Last week My Love and I read another chapter in the book Sacred Marriage together. I had just started studying about love the day before and was surprisingly not in a chipper mood when he brought out the book. Something always happens when we take that time to communicate though. We actually communicate.
The concept behind the book is that a Christian marriage is the one thing most like the relationship between Christ and the church. I have read that many times in Ephesians but for some reason this book finally spelled it out for us both very clearly. If our marriage is supposed to most reflect God's love for the Body of Christ, we aren't taking it very seriously. Marriage seems to be the first place where the world tells us it is OK to demand our own way. God says to love selflessly and we listen to the lie that we can find God's love in another person. From that breeds expectations and resentment. Wouldn't it be amazing if the world could look at any Christian marriage and ask what is it about that couple that is different? You guessed it. It would look like a pair that BOTH died to self. And when our heads are both bowed low, what does the world see? GOD! That would be ideal. But clearly that isn't always easy or the case.

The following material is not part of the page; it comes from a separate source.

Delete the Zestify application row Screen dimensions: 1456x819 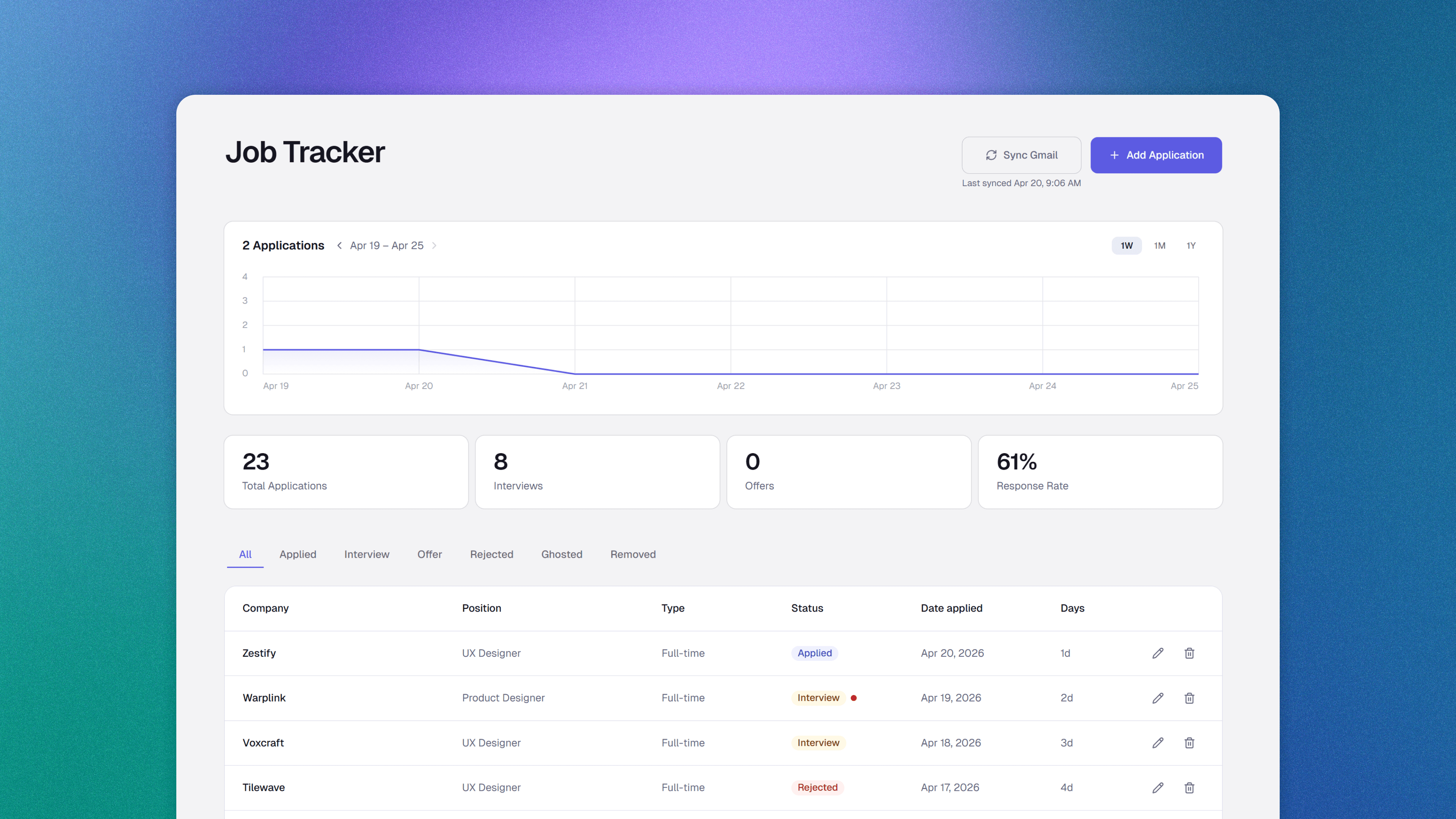1189,653
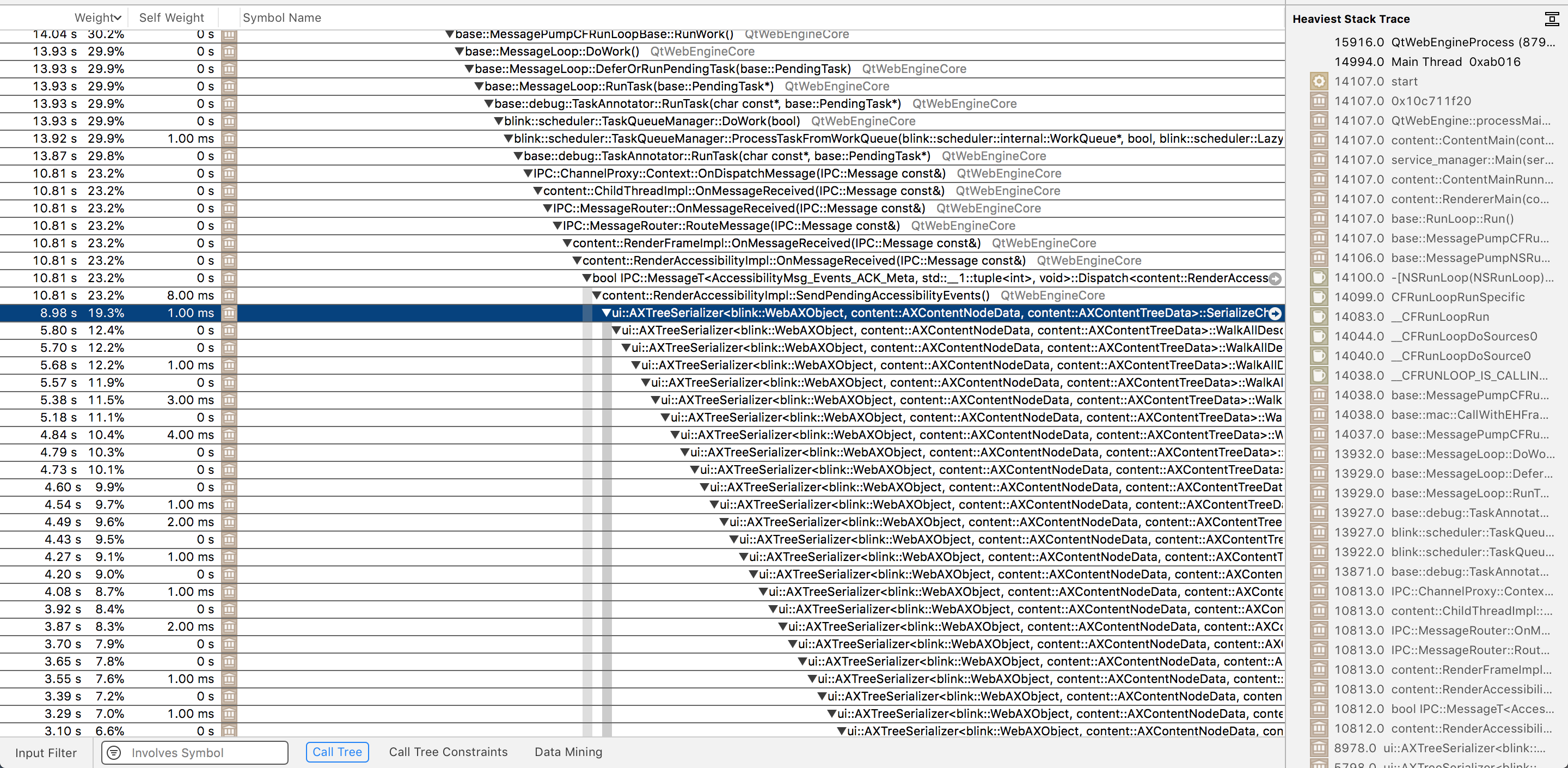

In all seriousness, sometimes it can be easier to show love to the slow moving cashier than to the person who is the other half of your whole. It didn't take long after studying love that God asked me to start loving more at home. You may be thinking, "But you don't know my situation. My wife/husband doesn't surrender his life to the Lord". Then wouldn't being an example of God's love to the world be most appropriately acted out in your marriage? Did Christ expect anything from the church before dying for them?
That is my personal challenge this week. To die to self more completely in my marriage. That doesn't mean become a door mat. It just means loving without conditions. Sounds directly opposed to the way the world chooses to love. I'm seeing a trend here.